### Extracto de la fuente ###
La segunda oportunidad económica para las personas físicas: una aproximación crítica a sus aspectos más controvertidos
Autor | Roberto Niño Estébanez |
Cargo | Magistrado especialista en Derecho mercantil. Audiencia Provincial de Tarragona (Sección 1ª). |
Páginas | 20-34 |
A pesar de que el artículo 1 de la Ley 22/2.003, de 22 de julio, Concursal, establece que la declaración de concurso procede respecto de cualquier deudor, sea persona natural o jurídica1, lo cierto es que la Ley Concursal no trata a ambas por igual. La Ley Concursal creó un procedimiento para enjuiciar de modo unificado las diferentes situaciones de insolvencia, poniendo así fin a la variedad de procesos que estuvieron en vigor hasta el día 1 de septiembre de 2.0042, cuáles fueron los de suspensión de pagos, quiebra, quita y espera y el antiguo concurso de acreedores. Y junto con este principio de unidad de procedimiento, la Ley Concursal, asimismo, se asentó en el principio de unidad de disciplina legal, por el que se llevó a efecto la derogación de la regulación dispersa que en esta materia se hallaba contenida en el Código Civil, en la Ley de Enjuiciamiento Civil de 1.881, en la Ley de suspensión de pagos de 1.922 y en los Códigos de Comercio de 1.885 y de 1.9293. La Ley Concursal, en definitiva, se asentó sobre los principios de unidad legal, de disciplina y de sistema4.
###
**Qué hacer:**
1. Según el fragmento sobre la Ley Concursal, ¿a qué procesos puso fin el procedimiento unificado que creó esa ley?
2. Indique si cada afirmación concuerda con el fragmento sobre la Ley Concursal y cite las palabras del texto que lo deciden: (a) La Ley Concursal trata por igual a las personas naturales y a las jurídicas. (b) La Ley Concursal derogó regulación contenida en la Ley de Enjuiciamiento Civil de 1.881. (c) La Ley de suspensión de pagos derogada era de 1.929.
Los datos no guardan ninguna relación con el fragmento sobre la Ley Concursal.
### Datos almacenados ###
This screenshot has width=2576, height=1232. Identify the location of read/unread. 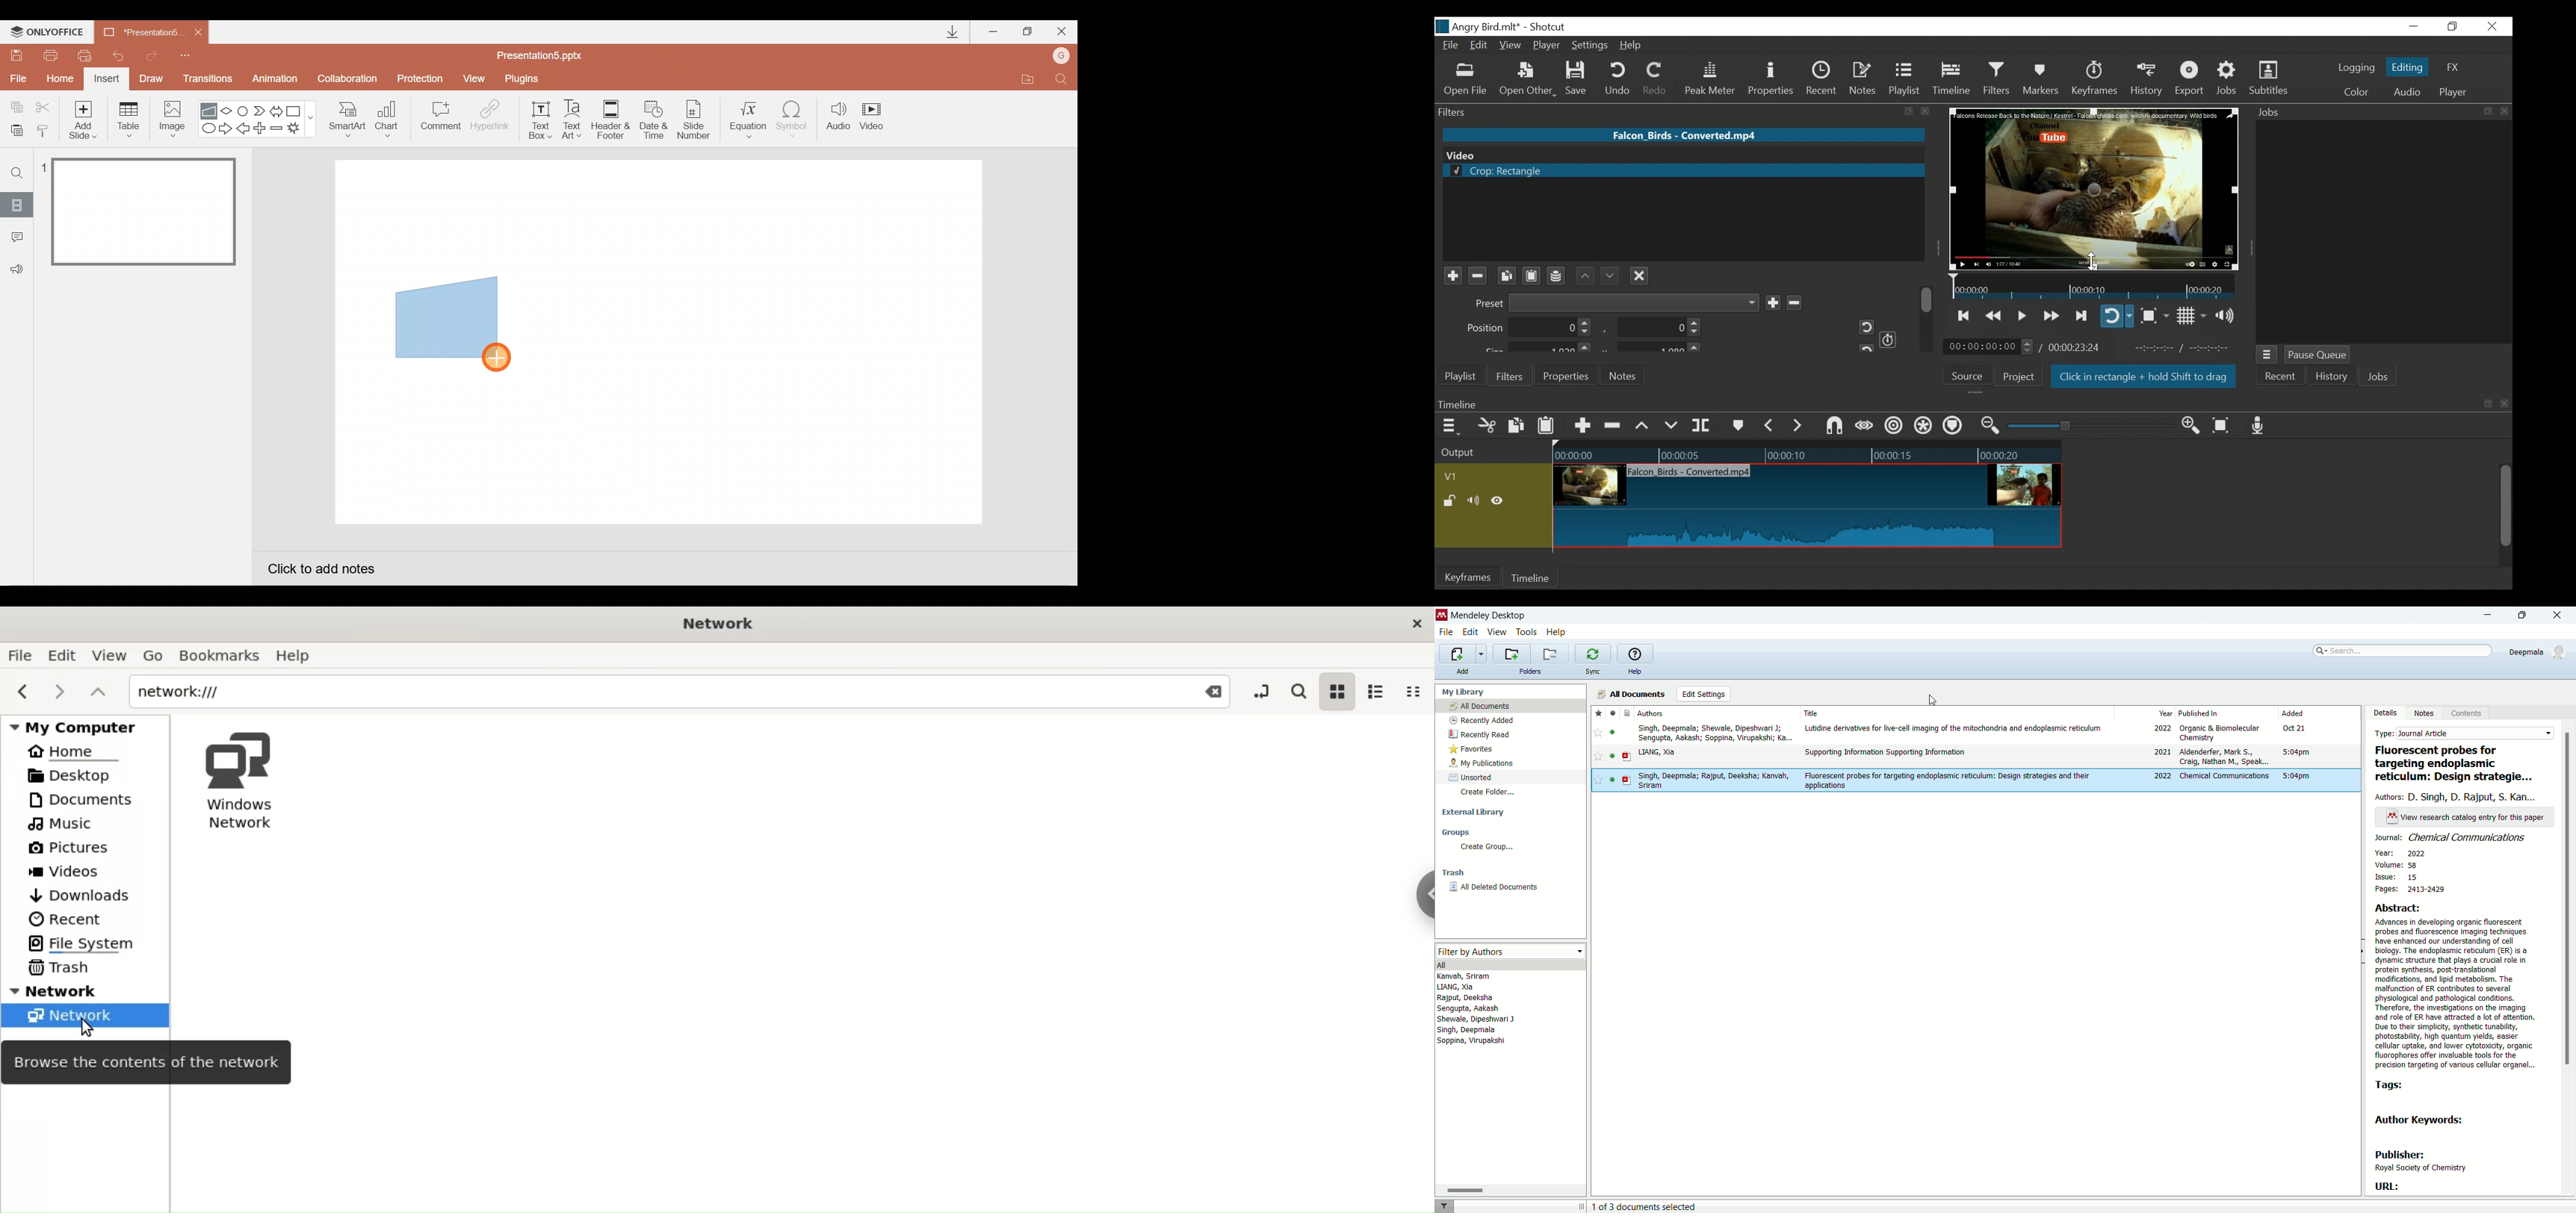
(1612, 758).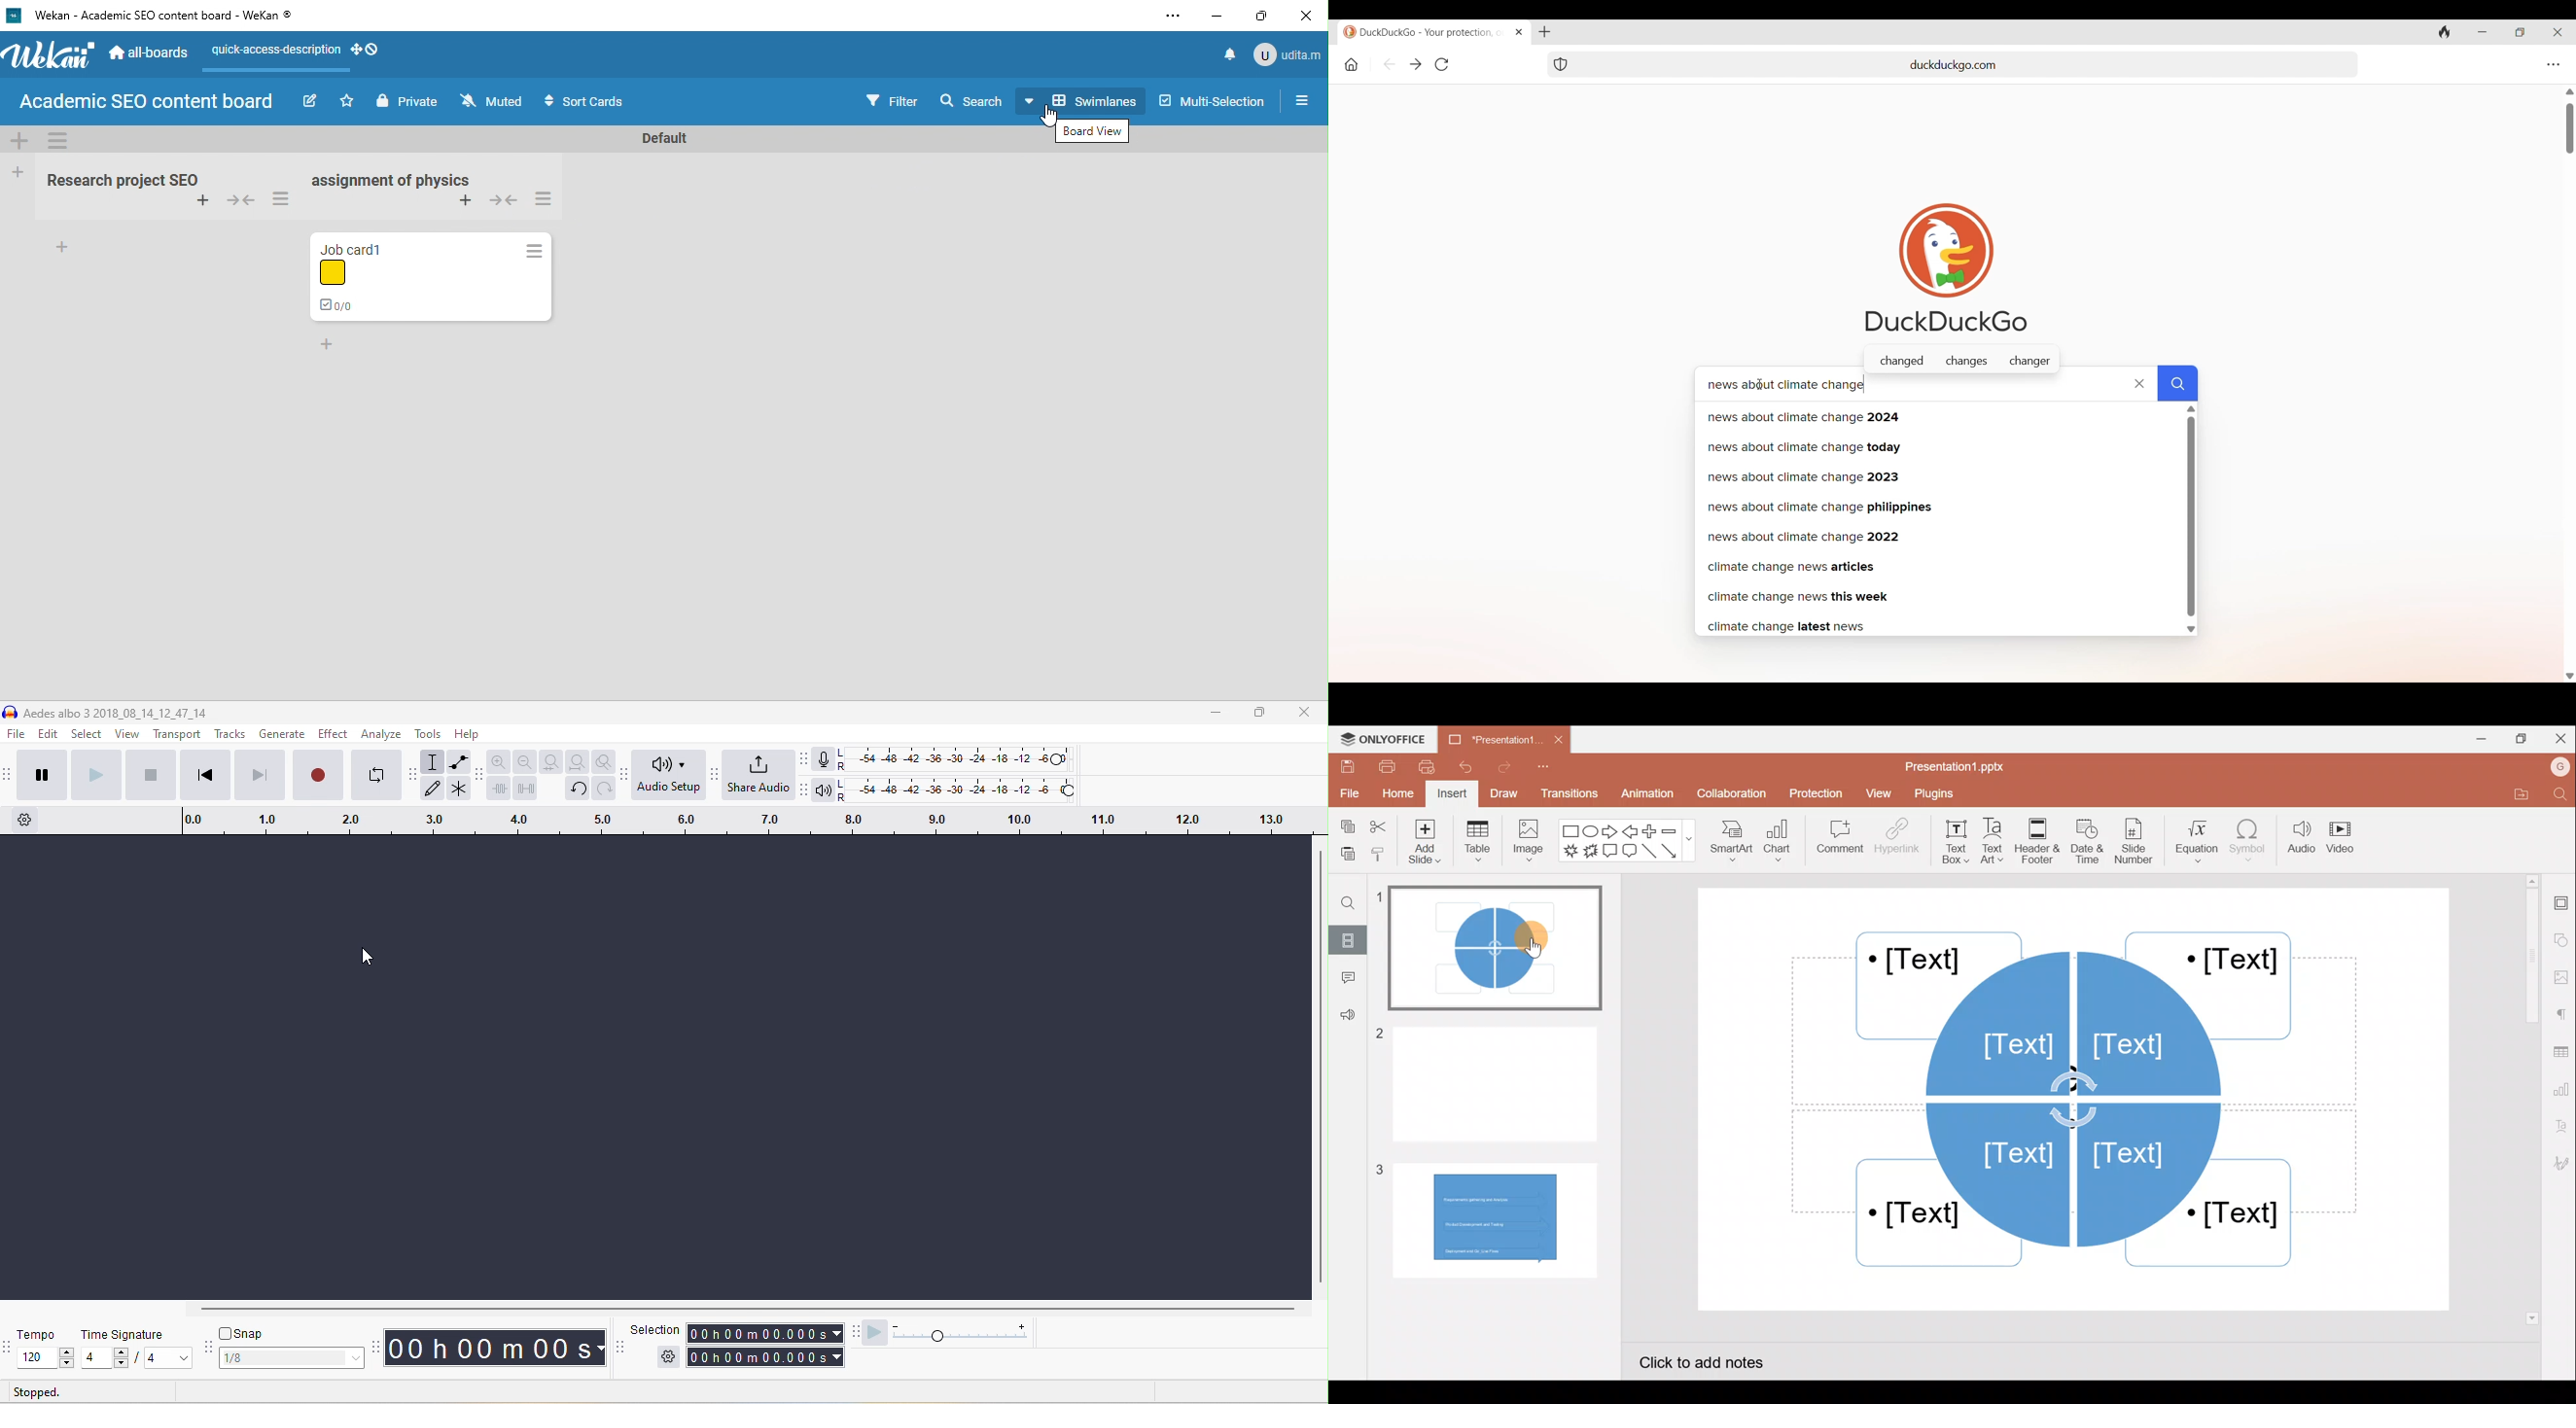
###
**Soluciones por tarea:**
1. A los de suspensión de pagos, quiebra, quita y espera y el antiguo concurso de acreedores.

2.
(a) No: «lo cierto es que la Ley Concursal no trata a ambas por igual».
(b) Sí: «la derogación de la regulación dispersa que en esta materia se hallaba contenida en el Código Civil, en la Ley de Enjuiciamiento Civil de 1.881».
(c) No: «en la Ley de suspensión de pagos de 1.922».